Abstract and explination here

Create list of sections

1. DATA CLEANING
2. CHOOSING THE STOCKS

define process overview, strategies, goals

In [1]:
from IPython.display import display, Math, Latex

import pandas as pd
import numpy as np
import numpy_financial as npf
import yfinance as yf
import matplotlib.pyplot as plt
from datetime import datetime
from dateutil.relativedelta import relativedelta
import threading
import time
from queue import Queue

## Group Assignment
### Team Number: 05
### Team Member Names: Piero Camposeo, Sathun Suthakaran, Ishaan Bansal
### Team Strategy Chosen: SAFE

In [2]:
#Read in csv file of tickers
csv_file = "Tickers.csv"

# Make values into a list
tickers = pd.read_csv(csv_file)
ticker_list = tickers.iloc[:, 0].values.tolist()
ticker_list.insert(0, tickers.columns[0])

In [3]:
#Consumes desired amount of trading days within a month, a dataframe of days, a dstaframe of months, and a list of months that cooresponds to the months
#    on the dataframe, outputs the monthly dataframe with only months that have 'daycount' amount of trading days for that stock
#Note: Function will cover up to the last date. For example, the function will not produce October for a dataframe which ends on October 1st.
#   In our code, we simply passed a days dataframe that ends one month after the months dataframe does (*)
def df_with_valid_months(daycount, df_days, df_months, months):
    for month in range (len(months)):
        if len(df_days.filter(like = months[month], axis = 0)) < daycount:
            df_months.drop(df_months.index[month], axis = 0, inplace = True) #Drop any months with not enough trading days
            
    return(df_months)

#Consumes historical data for a stock, outputs average volume
def average_volume(df_hist):
    volume = df_hist['Volume'].dropna().values.tolist()
    vol_av = np.mean(volume)

    return(vol_av)


## 1. DATA CLEANING: 

This cell is where the data cleaning happens.

THE GOAL:

•	Ignore any tickers that do not reference a valid stock denominated in USD, i.e., only use US listed stocks.

•	Use only tickers that reference stocks which have an average monthly volume of at least 200,000 shares, as calculated based on the time interval of January 01, 2022 to October 31, 2022. A month is defined as a calendar month. We will drop any month that does not have at least 20 trading days.

THE PROCESS:

Firstly, we have chosen to implement multithreading, in order to speed up the process. The data cleaning is the most time-consuming code in the program to run. Due to this, we have two main functions (currency_check and volume_check), running on two seperate threads, c and v.
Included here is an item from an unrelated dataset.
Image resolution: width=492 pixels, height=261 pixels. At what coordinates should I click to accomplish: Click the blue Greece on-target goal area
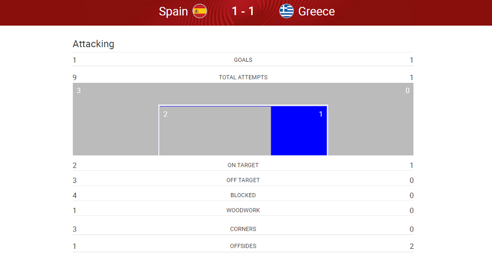(299, 131)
Rigorous testing done by our group has shown that the currency check is the most time-consuming function, taking around 4-12 minutes (with a sample size of 62 tickers) (as opposed to volume_check, which takes 1-2 minutes) depending on the system on which the code is being run, as well as other (seemingly random) factors. Most of that time is spent retrieving .info information from each respective ticker. As there is no other (trusted) way to do this, we hypothesize that this implementation is about as fast as possible

We use Queues to store appropriate variables, so that they can be retrieved later by the function.

Our code checks each of the two criterion mentioned (one for each function), and creates two lists. Each list contains tickers which reference stocks that have satisfied the criteria of the functions. As we want stocks that fit both criterion, our final list of (valid) tickers is the set intersection of the two lists which each function produces.


In [5]:
#dates for volume calculation, end date for valid months function (see (*))
vol_date_s = '2022-01-01'
vol_date_e = '2022-10-02'
endDForValidMonthsFunct = str((pd.to_datetime(vol_date_e) + relativedelta(months = 1)).strftime("%Y-%m-%d"))

#for df_with_valid_months function, creates a series of months from vol_date_s to vol_date_e
months = pd.date_range(vol_date_s, vol_date_e, freq='MS').strftime("%Y-%m").tolist()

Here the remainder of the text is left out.